Items –
============================================================

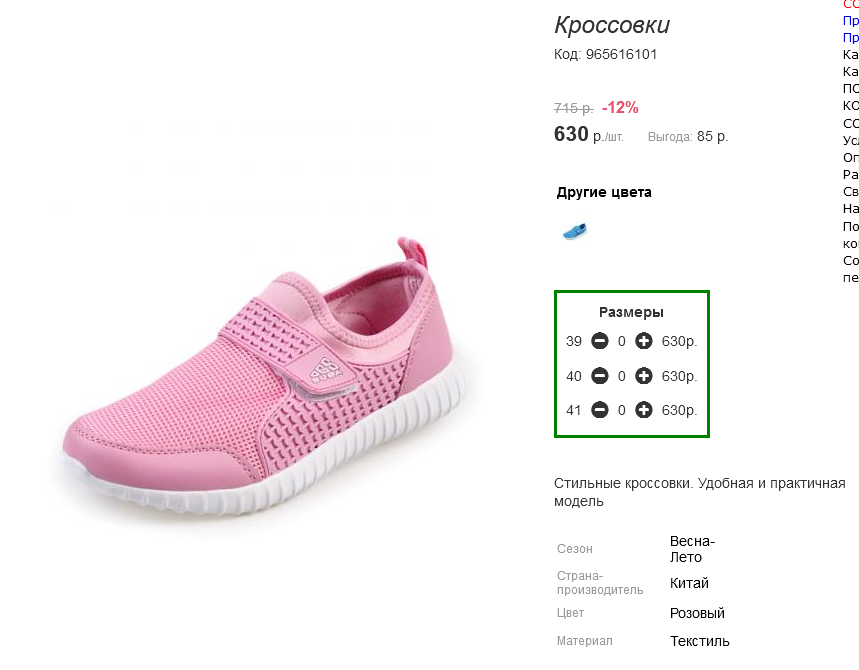Click the Розовый color value

click(x=697, y=613)
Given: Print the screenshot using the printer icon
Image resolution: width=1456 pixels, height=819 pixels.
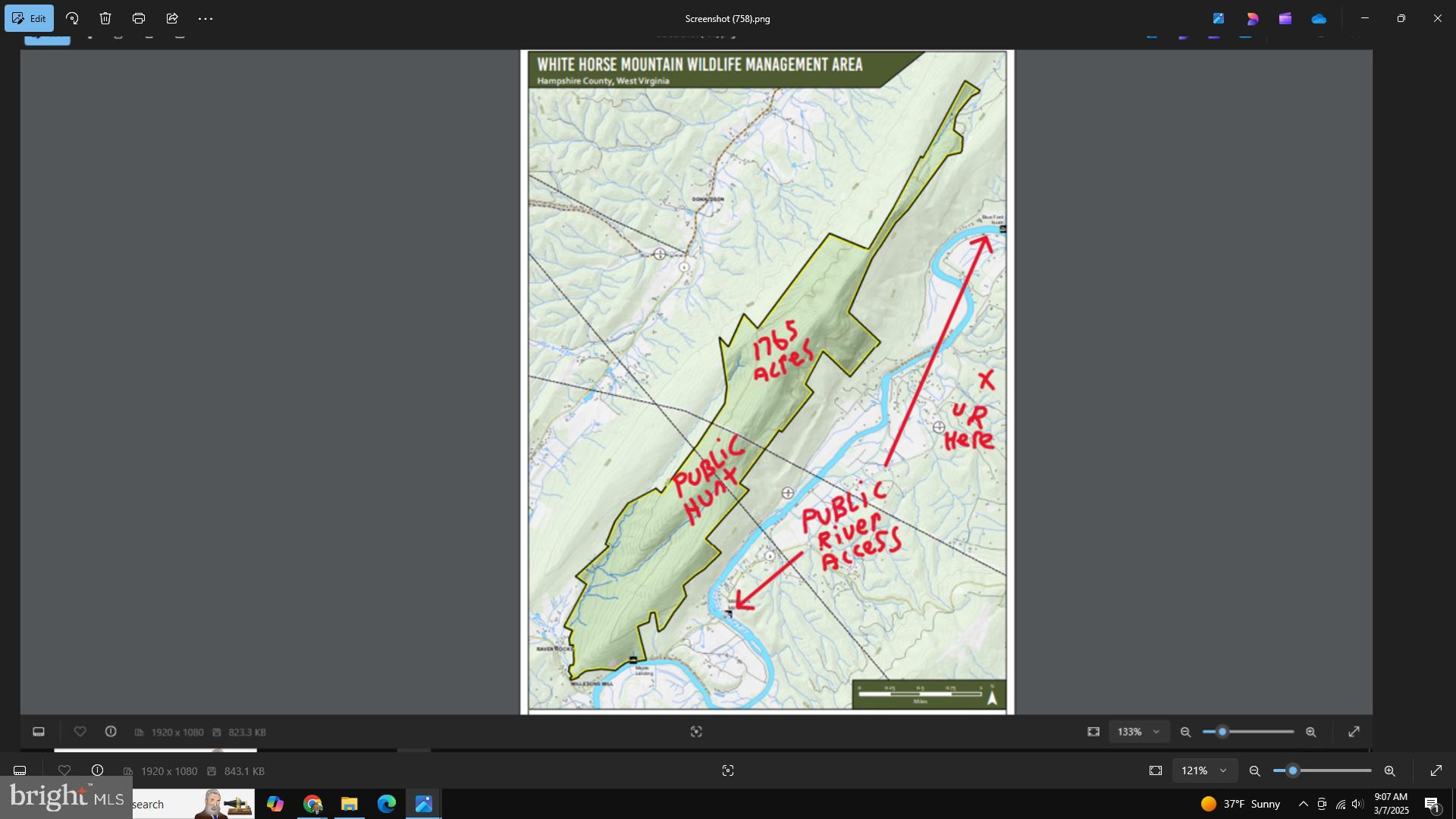Looking at the screenshot, I should coord(139,18).
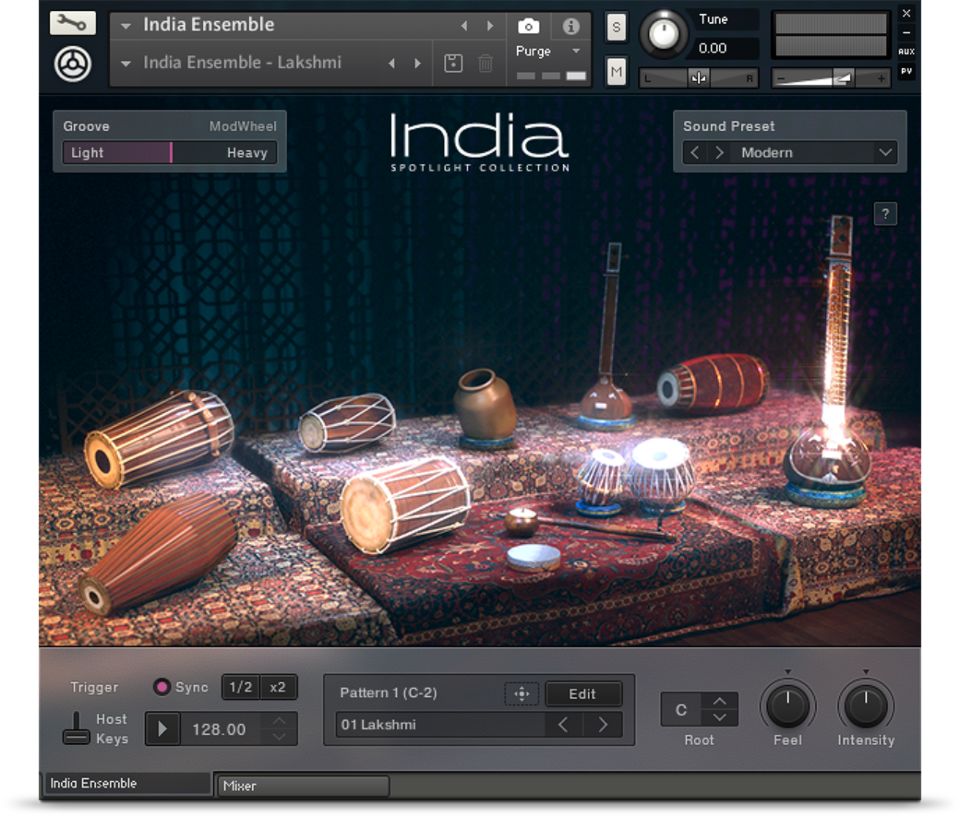Delete snapshot with trash icon

tap(486, 63)
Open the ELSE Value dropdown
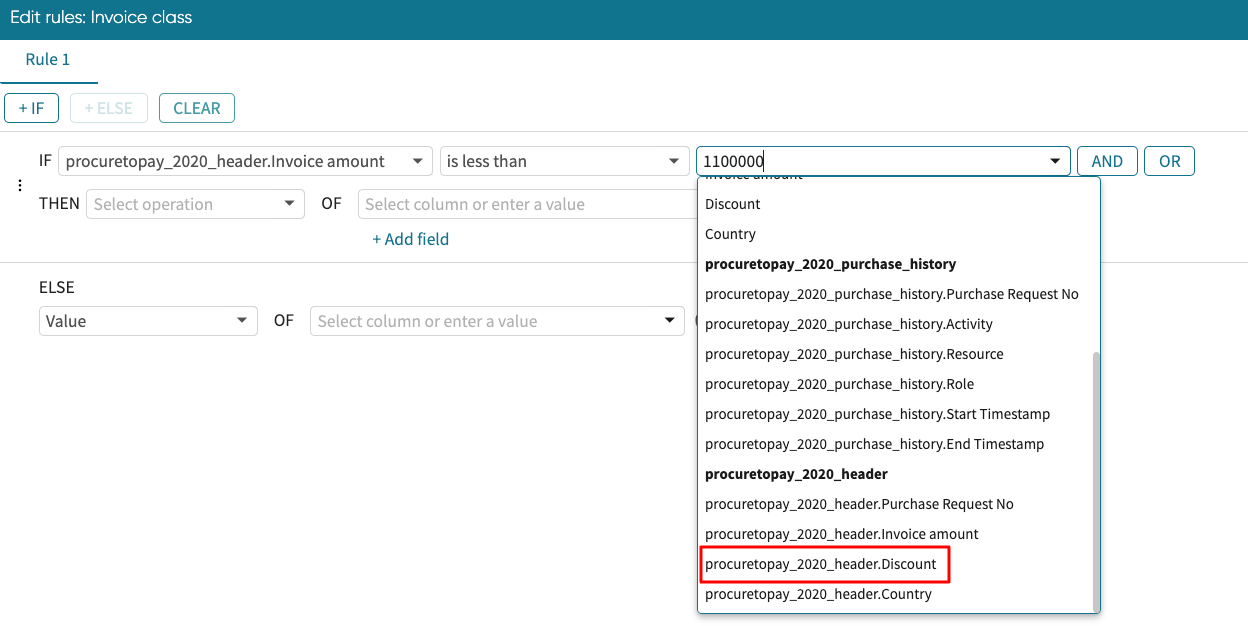The width and height of the screenshot is (1248, 626). 147,321
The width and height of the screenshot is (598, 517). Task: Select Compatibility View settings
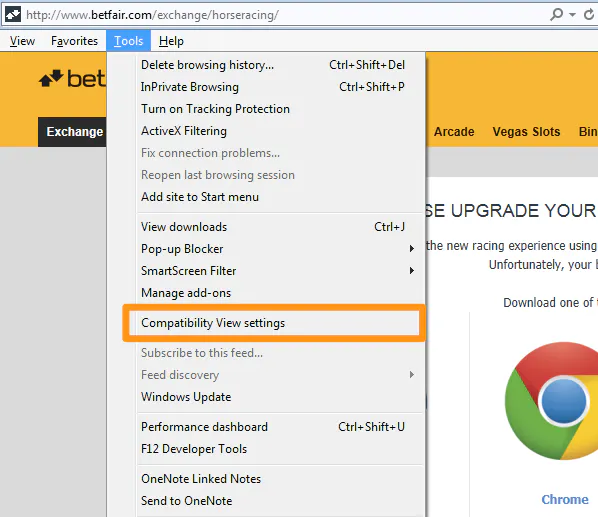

============================================================

Stated task –
Substitute "drop-down list" for "dropdown" throughout the records above and write them out again with nothing else changed. Leave out the pictures.

Full response –
Click the Розовый color value

click(x=697, y=613)
Given: Print the screenshot using the printer icon
Image resolution: width=1456 pixels, height=819 pixels.
Looking at the screenshot, I should coord(139,18).
Delete snapshot with trash icon

tap(486, 63)
Open the ELSE Value drop-down list
The width and height of the screenshot is (1248, 626). 147,321
The width and height of the screenshot is (598, 517). Task: Select Compatibility View settings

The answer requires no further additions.